Servono tante cose, ma serve soprattutto partire subito. Nel Sud c’è un vero deficit nei requisiti di cittadinanza, una grande carenza di capitale sociale che rappresenta una precondizione per attuare serie politiche di sviluppo. È stato un grave errore storico ritenere che i seri problemi sociali dei nostri territori potessero trovare soluzione solo dopo aver raggiunto un soddisfacente livello di crescita. Non c’è stata crescita perché non si è costruito un adeguato capitale sociale. Partire subito significa quindi avviare un grande Piano di Investimento Sociale, asili nido, scuole materne, mense per favorire scuole a tempo pieno e poi istruzione, sicurezza personale e giustizia, assistenza all’infanzia, agli anziani, ai malati. Far salire il capitale sociale significa mettere basi solide per il futuro, aiutare i Comuni e sostenere una nuova economia. Occorrono poi anni e anni di tanta buona politica sui territori, non quella ipertrofica e pervasiva che abbiamo, ma quella capace di saper indirizzare utilmente le risorse, mettere mano ad un terziario patologico ancora da disboscare, superare ogni logica di tipo assistenziale, combattere la corruzione ecc. Il futuro del Sud è nel suo stesso protagonismo, nelle sue stesse mani, ed in quelle di un governo capace di guardare al Meridione come opportunità e non come zavorra per il Paese, capace di garantire una visione unitaria degli interventi e attivare tre motori: dello sviluppo locale, delle infrastrutture sovraregionali e delle politiche mediterranee.

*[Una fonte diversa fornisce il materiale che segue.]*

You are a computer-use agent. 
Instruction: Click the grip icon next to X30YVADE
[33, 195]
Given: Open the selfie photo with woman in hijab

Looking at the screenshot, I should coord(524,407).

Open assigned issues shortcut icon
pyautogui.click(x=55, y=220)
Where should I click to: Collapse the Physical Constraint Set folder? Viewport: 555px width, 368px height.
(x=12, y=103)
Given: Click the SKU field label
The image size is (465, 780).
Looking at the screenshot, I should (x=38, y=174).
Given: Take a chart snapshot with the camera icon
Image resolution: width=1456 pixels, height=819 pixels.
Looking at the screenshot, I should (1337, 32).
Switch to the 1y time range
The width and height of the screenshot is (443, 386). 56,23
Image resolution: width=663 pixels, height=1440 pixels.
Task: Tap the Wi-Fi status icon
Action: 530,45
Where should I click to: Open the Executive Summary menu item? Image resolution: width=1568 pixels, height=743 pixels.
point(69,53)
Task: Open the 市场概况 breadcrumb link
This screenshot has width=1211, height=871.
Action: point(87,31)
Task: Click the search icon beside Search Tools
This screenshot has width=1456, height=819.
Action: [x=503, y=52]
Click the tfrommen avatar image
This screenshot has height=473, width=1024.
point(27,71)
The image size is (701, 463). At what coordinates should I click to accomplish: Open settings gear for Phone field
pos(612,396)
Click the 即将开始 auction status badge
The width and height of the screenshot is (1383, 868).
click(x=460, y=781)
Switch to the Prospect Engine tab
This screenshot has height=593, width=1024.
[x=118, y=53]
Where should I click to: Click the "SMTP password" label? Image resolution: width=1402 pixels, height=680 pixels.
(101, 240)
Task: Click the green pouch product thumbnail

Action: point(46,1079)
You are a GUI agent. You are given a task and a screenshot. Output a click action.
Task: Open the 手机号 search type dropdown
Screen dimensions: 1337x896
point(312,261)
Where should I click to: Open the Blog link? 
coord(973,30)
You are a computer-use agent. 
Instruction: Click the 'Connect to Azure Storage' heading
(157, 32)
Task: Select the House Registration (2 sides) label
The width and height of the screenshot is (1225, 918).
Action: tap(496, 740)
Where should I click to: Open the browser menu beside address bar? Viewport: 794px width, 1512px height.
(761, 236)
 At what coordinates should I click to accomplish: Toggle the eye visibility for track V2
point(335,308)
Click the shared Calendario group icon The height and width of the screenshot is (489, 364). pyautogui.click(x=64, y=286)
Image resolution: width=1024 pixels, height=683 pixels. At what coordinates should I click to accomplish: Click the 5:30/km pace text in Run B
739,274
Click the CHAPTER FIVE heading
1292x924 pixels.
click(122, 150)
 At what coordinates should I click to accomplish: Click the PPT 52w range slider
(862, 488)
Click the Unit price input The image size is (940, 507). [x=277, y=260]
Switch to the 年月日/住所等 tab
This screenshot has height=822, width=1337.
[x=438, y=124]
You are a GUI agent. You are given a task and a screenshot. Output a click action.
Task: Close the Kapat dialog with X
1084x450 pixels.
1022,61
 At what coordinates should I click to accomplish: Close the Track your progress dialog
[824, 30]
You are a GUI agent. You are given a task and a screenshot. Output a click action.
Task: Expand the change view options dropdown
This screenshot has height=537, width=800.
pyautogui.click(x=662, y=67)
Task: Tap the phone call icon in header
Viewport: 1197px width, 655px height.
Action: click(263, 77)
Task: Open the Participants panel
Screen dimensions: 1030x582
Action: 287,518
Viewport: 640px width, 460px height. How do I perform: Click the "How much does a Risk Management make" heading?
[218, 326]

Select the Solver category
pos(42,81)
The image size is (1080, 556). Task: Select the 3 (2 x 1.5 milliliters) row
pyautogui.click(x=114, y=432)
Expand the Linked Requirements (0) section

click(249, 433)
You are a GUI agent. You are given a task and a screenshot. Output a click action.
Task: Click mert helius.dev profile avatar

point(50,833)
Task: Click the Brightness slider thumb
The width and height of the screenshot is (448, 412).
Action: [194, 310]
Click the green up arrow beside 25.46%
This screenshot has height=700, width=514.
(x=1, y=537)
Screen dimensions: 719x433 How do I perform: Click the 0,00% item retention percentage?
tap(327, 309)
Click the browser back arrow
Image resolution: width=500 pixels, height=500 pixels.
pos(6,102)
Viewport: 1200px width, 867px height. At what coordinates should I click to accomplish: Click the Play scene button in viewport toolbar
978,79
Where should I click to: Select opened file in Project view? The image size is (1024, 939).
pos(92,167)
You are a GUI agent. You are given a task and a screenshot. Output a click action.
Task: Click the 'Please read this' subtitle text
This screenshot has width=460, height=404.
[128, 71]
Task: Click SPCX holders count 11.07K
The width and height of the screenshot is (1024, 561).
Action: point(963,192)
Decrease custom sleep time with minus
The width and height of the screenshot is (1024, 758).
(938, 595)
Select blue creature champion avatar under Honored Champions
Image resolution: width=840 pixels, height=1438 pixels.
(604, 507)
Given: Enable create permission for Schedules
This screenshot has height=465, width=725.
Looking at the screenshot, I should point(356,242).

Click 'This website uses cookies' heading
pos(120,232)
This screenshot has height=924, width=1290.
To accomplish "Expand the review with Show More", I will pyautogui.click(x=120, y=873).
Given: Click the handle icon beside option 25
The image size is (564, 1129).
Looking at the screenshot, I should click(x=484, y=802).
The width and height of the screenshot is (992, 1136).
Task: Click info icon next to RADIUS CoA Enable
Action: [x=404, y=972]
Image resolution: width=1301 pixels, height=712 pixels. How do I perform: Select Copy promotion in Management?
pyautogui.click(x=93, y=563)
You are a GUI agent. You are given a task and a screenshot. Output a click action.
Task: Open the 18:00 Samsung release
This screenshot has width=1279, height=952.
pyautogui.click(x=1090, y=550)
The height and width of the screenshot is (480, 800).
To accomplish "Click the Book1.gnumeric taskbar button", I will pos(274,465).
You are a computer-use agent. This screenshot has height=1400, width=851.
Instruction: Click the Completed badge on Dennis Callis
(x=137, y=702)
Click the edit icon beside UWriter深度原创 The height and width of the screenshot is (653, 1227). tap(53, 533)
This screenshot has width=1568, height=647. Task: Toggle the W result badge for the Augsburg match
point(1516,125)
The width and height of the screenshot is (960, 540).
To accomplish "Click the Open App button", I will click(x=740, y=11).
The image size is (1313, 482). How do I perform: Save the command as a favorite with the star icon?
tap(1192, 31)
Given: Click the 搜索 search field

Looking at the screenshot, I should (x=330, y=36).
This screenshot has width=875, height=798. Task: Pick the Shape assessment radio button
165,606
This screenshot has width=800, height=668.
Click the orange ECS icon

Non possiamo perdere la prossima occasione del ciclo di programmazione 2014/2020. Le parole d’ordine devono essere, rigore, trasparenza, efficienza. Bene fa Graziano del Rio a lanciare messaggi inequivocabili, e dire con chiarezza che non ci sarà nessuna tolleranza ove vi sono inefficienze. Alla presentazione del Rapporto Svimez ci ha parlato di ben 450 mln di euro disponibili e non spesi a Gioia Tauro per il suo porto. Non so se siamo partiti con il piede giusto, ci sono infatti problemi nazionali con un accordo di Partenariato Nazionale con l’UE non ancora definito come ci sono molti problemi con i POR regionali, ancora troppo vaghi, poco concertati e fuori da disegni strategici. Di certo sappiamo che il tempo a disposizione è breve per evitare che il Sud malato risucchi velocemente anche i tanti Sud virtuosi pure esistenti ed annulli definitivamente ogni possibilità di sviluppo. Abbiamo bisogno di una svolta profonda e di una forte discontinuità con il passato. Occorre avere il coraggio di dire di aver sbagliato e di cambiare, solo così sarà possibili creare una prospettiva credibile e fare del Sud non il problema, ma la soluzione del problema Paese.
Ancora una annotazione, quella che viene da chi ha fatto il Sindaco ed il Presidente di Provincia. L’ultima stagione di sviluppo del Paese, quando nel 99/2000/2001 cresceva ai ritmi oggi impensabili di circa il 3% l’anno, è venuta quando l’Italia guardava all’Europa, al sociale ed esaltava il ruolo dei territori e degli Enti Locali. In quegli anni cresceva anche il Sud ed anche a ritmi più alti del resto del Paese. Dopo il fallimento di ogni forma di Federalismo e dopo un decennio di marginalizzazione dei Comuni e delle Province, il Paese ed il Sud hanno anche drammaticamente bisogno di meglio definire il nuovo impalcato istituzionale ed aprire una nuova stagione di politiche a favore degli Enti Locali. Lo sviluppo locale da solo non basta ma resta la “condicio sine qua non” per costruire uno sviluppo vero.